Notice of Motion by Councillor Flynn

Decision Maker: Council

Decision status: For Determination

Is Key decision?: No

Is subject to call in?: No

Decision:

(i)          to note that hundreds of thousands of women had significant pension changes imposed on them by the Pensions Acts of 1995 and 2011 with little to no personal notification of the changes. In some cases, women had only two years notice of a six-year increase to their state pension age;

(ii)         to further note that many women born in the 1950's were living in hardship with their retirement plans having been significantly changed. Many of these women were already out of the labour market, caring for elderly relatives, providing childcare for grandchildren, or suffer discrimination in the workplace so struggle to find employment.
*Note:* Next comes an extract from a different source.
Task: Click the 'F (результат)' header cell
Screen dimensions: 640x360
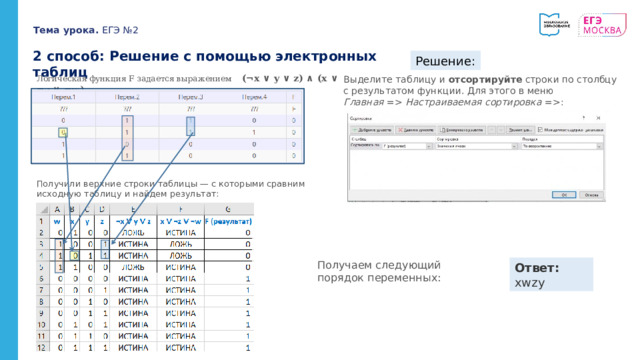Action: tap(229, 222)
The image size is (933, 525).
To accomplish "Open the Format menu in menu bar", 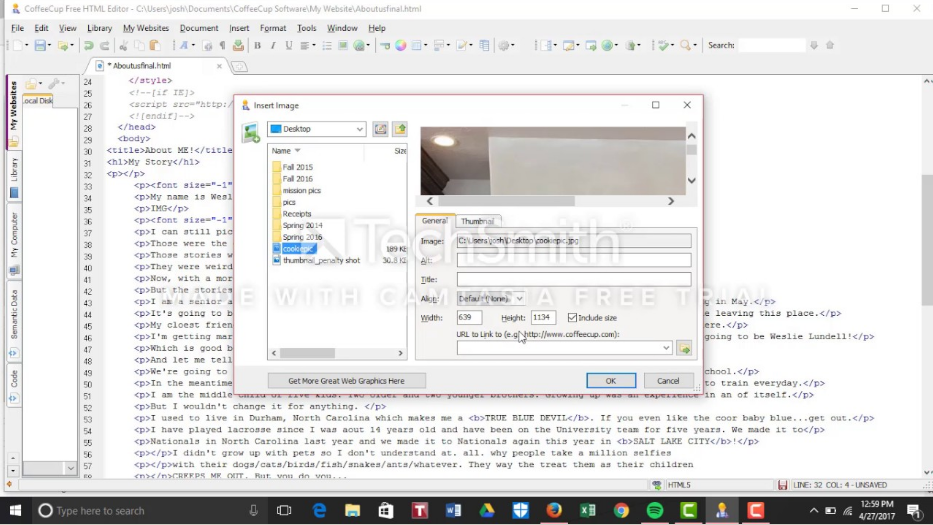I will 272,28.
Women born in this decade were suffering financially;

(iii)        to understand that these women had paid their tax and national insurance with the expectation that they would be financially secure when reaching 60 and that it was not the pension age itself that was in dispute - it was widely accepted that women and men should retire at the same time;

(iv)        to agree that the rise in the women's state pension age had been too rapid and had happened without sufficient notice being given to the women affected, leaving women with no time to make alternative arrangements;

(v)         to call upon the UK Government to make fair transitional state pension arrangements for all women born in the 1950s, who had unfairly borne the burden of the increase to the State Pension Age (SPA) with lack of appropriate notification;

(vi)        to instruct the Chief Executive to write to the Secretary of State for Work and Pensions to outline the council’s position;

(vii)      to note Section 24 of the Scotland Act 2016 amends the Scotland Act 1998, allowing the Scottish Parliament to introduce Discretionary payments to top up reserved benefits to an individual who is entitled to a reserved benefit and appears to require financial assistance in addition to any amount the individual receives by way of reserved benefit;

(viii)     to note the 1998 Act, as amended, defines reserved benefit as, “a benefit which was to any extent a reserved matter;

(ix)        to note that the 1998 Act (as amended by Section 28 of the Scotland Act 2016) allows the Scottish Parliament to create new benefits which could include WASPI women; and

(x)         therefore, Council agreed to instruct the Chief Executive to write to the First Minister urging the Scottish Government to use the powers of the Scottish Parliament to provide financial assistance to WASPI women should the UK Government fail to act.